The sys admin's daily grind – Gatling
Apache Under Fire
Western aficionados and sys admin Charly are about to set up a Gatling in a field that is normally home to Apache. Read on to discover why blogger Fefe is to blame.
I admit to watching (too) many westerns as a child; in other words, I'm fully aware of what a Gatling gun is: an automatic weapon with multiple rotating barrels. In old movies, soldiers used its infernal din to send the horses of attacking Apaches galloping mad. And, this always worked until an Apache warrior crept up from behind and torched the ammunition chest.
As a rapid fire weapon, the Gatling lends its name to the web server I will be looking at today. The server's binary file is a lightweight compared with its name giver, weighing in at just 100KB. Its RAM requirements are minimal, too, because Gatling [1] does not fork.
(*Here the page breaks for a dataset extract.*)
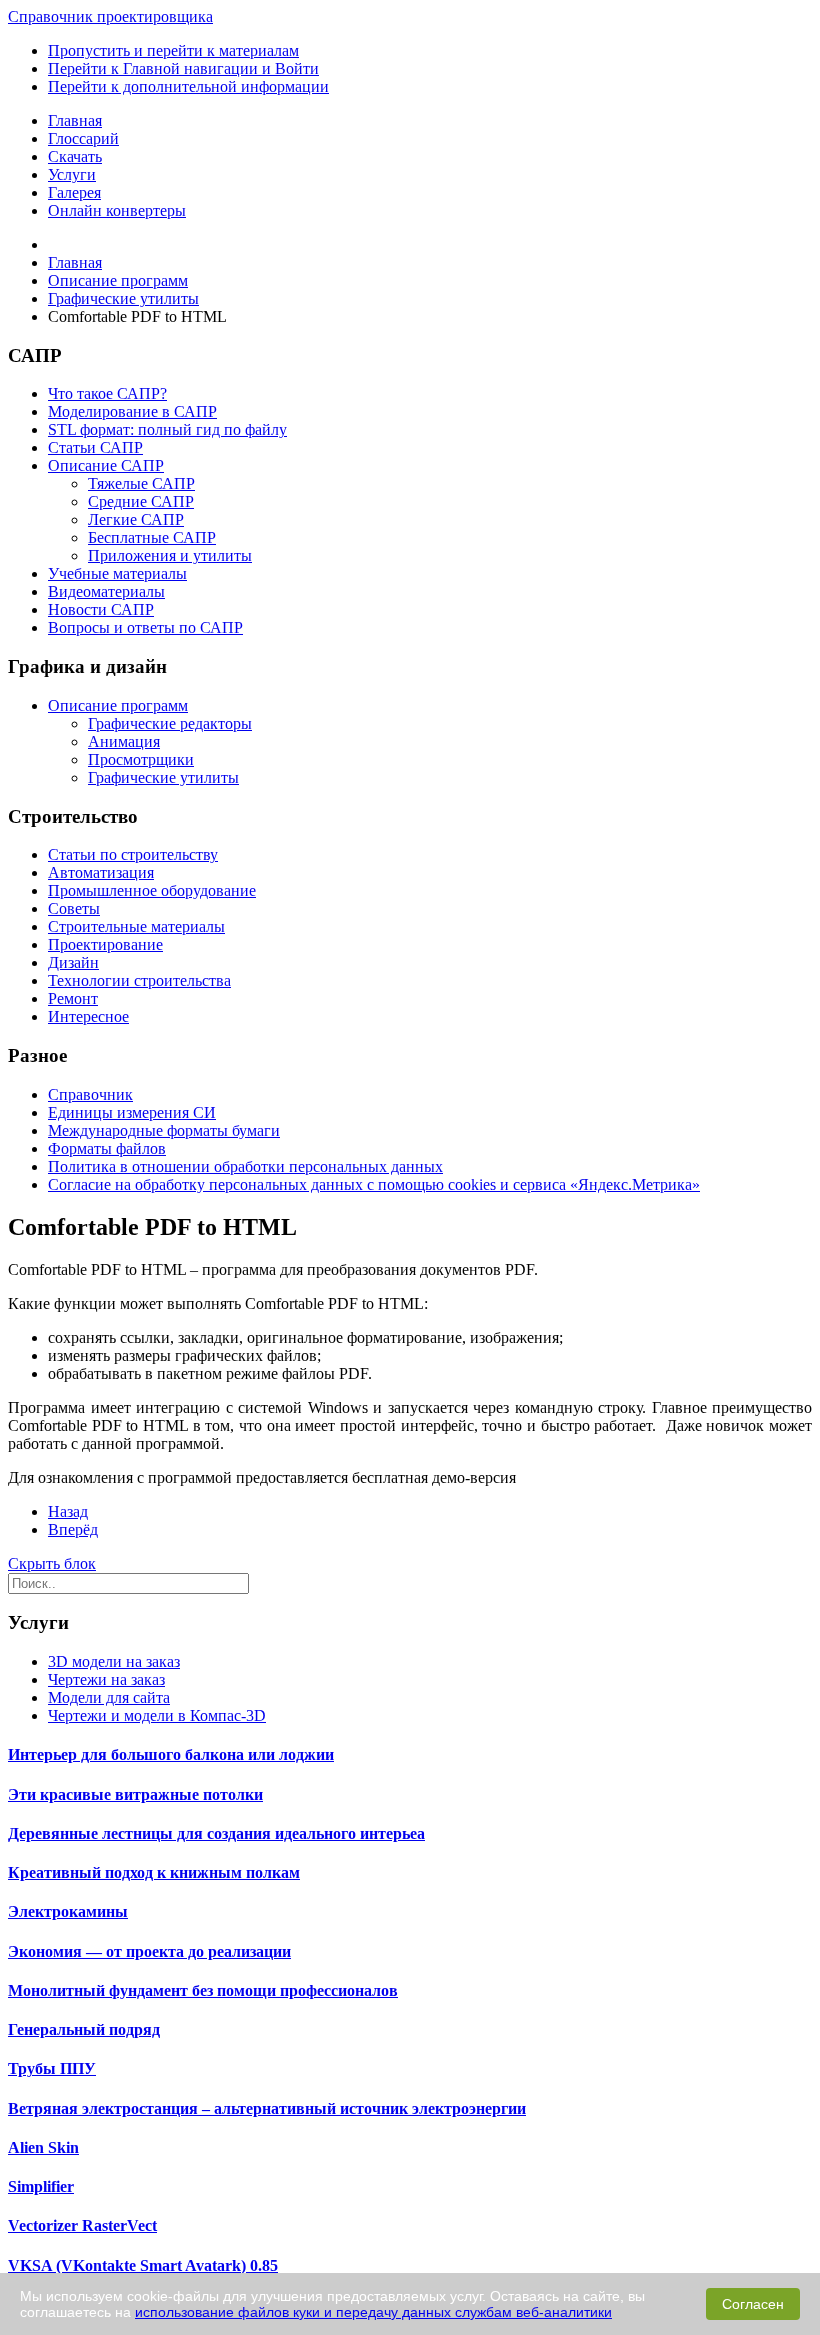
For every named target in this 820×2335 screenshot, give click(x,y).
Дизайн (73, 962)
On an old PC, Gatling is just as fast as on my Raspberry Pi. The daemon is even included with the plain vanilla Raspbian distribution.
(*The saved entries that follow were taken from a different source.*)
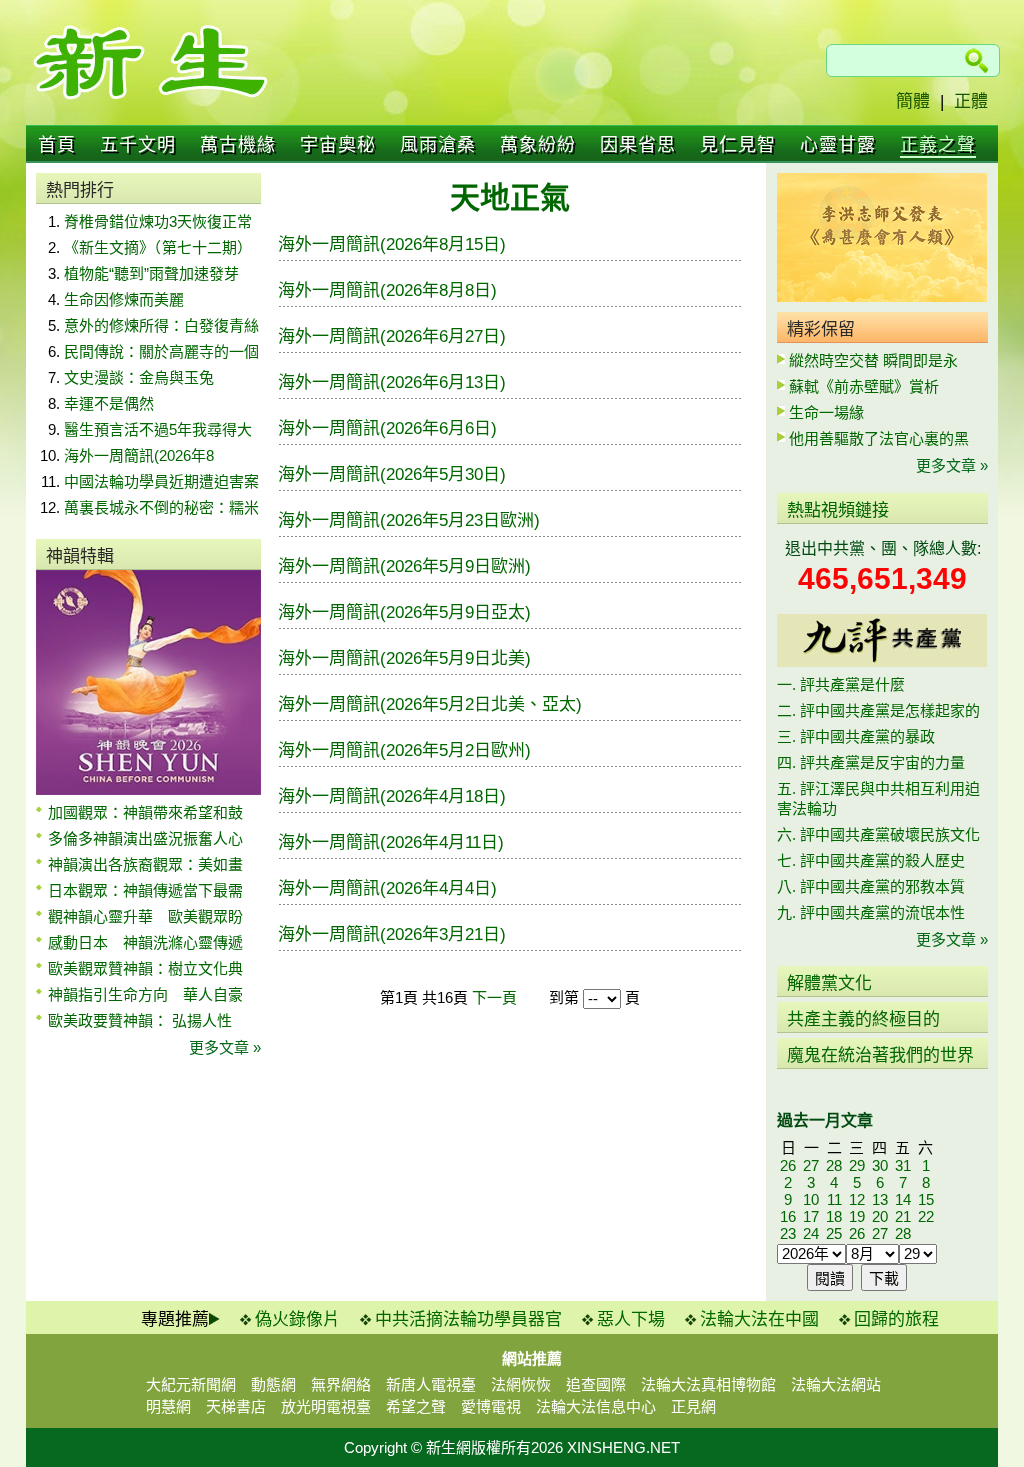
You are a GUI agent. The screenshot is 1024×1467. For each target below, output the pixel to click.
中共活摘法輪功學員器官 (468, 1319)
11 (834, 1199)
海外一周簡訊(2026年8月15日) (392, 244)
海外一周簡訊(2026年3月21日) (392, 934)
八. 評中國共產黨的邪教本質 (871, 886)
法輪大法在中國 (759, 1319)
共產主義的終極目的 (863, 1019)
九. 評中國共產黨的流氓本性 (871, 912)
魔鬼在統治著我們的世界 (880, 1055)
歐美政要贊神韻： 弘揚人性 (140, 1020)
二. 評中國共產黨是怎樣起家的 (878, 710)
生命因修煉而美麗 (124, 299)
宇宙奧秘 (338, 145)
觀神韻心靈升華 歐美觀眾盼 (145, 916)
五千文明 (138, 145)
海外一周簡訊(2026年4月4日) (387, 888)
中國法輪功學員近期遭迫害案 (161, 481)
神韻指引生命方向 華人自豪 (145, 994)
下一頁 (494, 997)
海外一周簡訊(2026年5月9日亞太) (404, 612)
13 (880, 1199)
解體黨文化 (829, 983)
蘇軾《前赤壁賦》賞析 (864, 386)
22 (926, 1216)
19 (857, 1216)
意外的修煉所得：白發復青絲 (161, 325)
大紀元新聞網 (191, 1384)
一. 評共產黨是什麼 (841, 684)
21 (903, 1216)
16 (788, 1216)
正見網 (693, 1406)
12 (857, 1199)
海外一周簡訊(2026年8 (139, 455)
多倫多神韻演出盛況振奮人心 (145, 838)
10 (811, 1199)
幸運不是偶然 (109, 403)
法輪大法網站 (836, 1384)
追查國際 (596, 1384)
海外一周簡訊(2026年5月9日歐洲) (404, 566)
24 (811, 1233)
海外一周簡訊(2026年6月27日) (392, 336)
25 (834, 1233)
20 (880, 1216)
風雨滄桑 (438, 145)
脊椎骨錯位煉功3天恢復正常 (158, 221)
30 (880, 1165)
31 (903, 1165)
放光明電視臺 (326, 1406)
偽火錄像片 (297, 1319)
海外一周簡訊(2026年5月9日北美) (404, 658)
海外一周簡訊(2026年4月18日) (392, 796)
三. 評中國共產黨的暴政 (856, 736)
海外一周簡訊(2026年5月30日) (392, 474)
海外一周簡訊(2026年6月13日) (392, 382)
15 (926, 1199)
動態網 (273, 1384)
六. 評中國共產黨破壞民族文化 (878, 834)
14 (903, 1199)
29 (857, 1165)
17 (811, 1216)
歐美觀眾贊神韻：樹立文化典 (145, 968)
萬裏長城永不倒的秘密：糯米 (161, 507)
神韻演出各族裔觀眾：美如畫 (145, 864)
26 (788, 1165)
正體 (971, 101)
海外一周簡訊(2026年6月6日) (387, 428)
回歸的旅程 (896, 1319)
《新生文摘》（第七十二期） (158, 247)
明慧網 (168, 1406)
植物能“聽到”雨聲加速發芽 (151, 273)
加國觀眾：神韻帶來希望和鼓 (145, 812)
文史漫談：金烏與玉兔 (139, 377)
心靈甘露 (838, 145)
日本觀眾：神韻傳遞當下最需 (145, 890)
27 (811, 1165)
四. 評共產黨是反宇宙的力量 (871, 762)
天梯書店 (236, 1406)
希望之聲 (416, 1406)
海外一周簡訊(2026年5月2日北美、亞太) (430, 704)
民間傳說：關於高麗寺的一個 (161, 351)
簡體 (913, 101)
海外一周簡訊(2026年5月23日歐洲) (409, 520)
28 (834, 1165)
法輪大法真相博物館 (708, 1384)
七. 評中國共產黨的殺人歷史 (871, 860)
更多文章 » (225, 1047)
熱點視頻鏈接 (838, 510)
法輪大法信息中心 (596, 1406)
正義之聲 (938, 145)
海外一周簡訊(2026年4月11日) (391, 842)
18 (834, 1216)
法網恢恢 (521, 1384)
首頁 (57, 145)
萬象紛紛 (538, 145)
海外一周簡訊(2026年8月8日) (387, 290)
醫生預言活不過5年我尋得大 (158, 429)
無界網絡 (341, 1384)
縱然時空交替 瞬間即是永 (873, 360)
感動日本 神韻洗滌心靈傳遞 (145, 942)
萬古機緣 (238, 145)
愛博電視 (491, 1406)
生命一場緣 (826, 412)
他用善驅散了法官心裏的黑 (879, 438)
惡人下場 (631, 1319)
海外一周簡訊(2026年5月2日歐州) (404, 750)
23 (788, 1233)
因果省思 (638, 145)
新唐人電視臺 (431, 1384)
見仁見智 (738, 145)
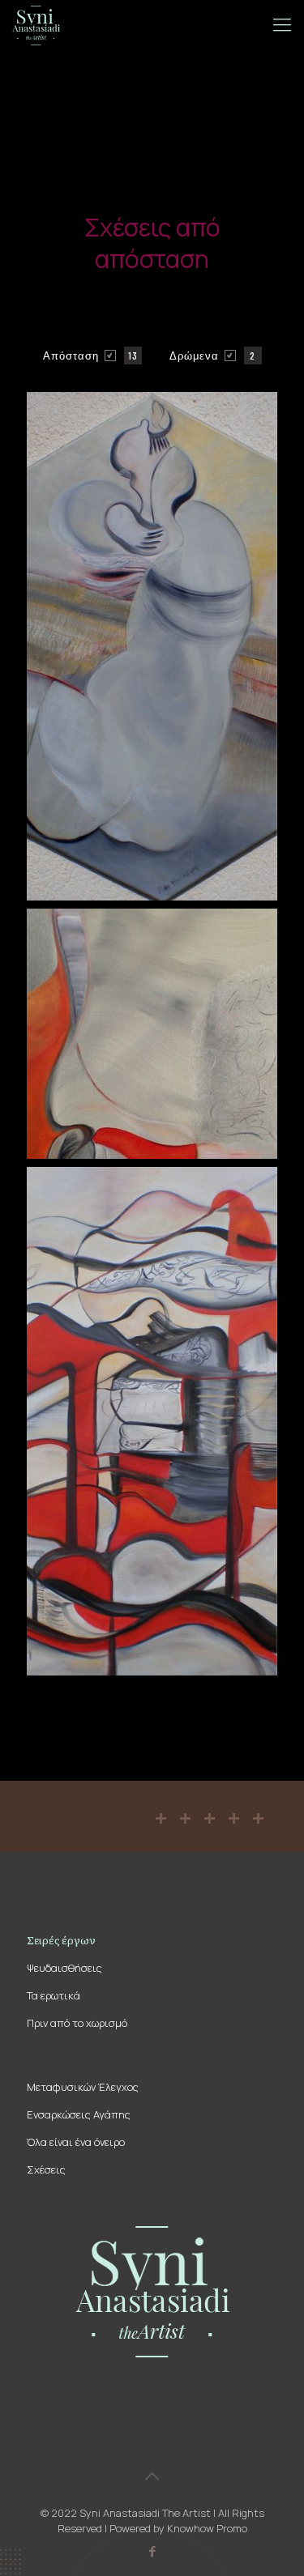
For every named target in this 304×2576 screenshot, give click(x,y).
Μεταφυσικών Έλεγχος (83, 2087)
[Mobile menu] (282, 24)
The server is designed for delivering static web pages as quickly as possible. To allow this to happen, its programmer, Felix "Fefe" von Leitner, whose widely read blog [2] naturally also runs on Gatling, gave the server just as many features as the number of shells you could slot into a revolver (IPv6, TLS/SSL, simply equipped virtual hosts, login via the .htaccess mechanism).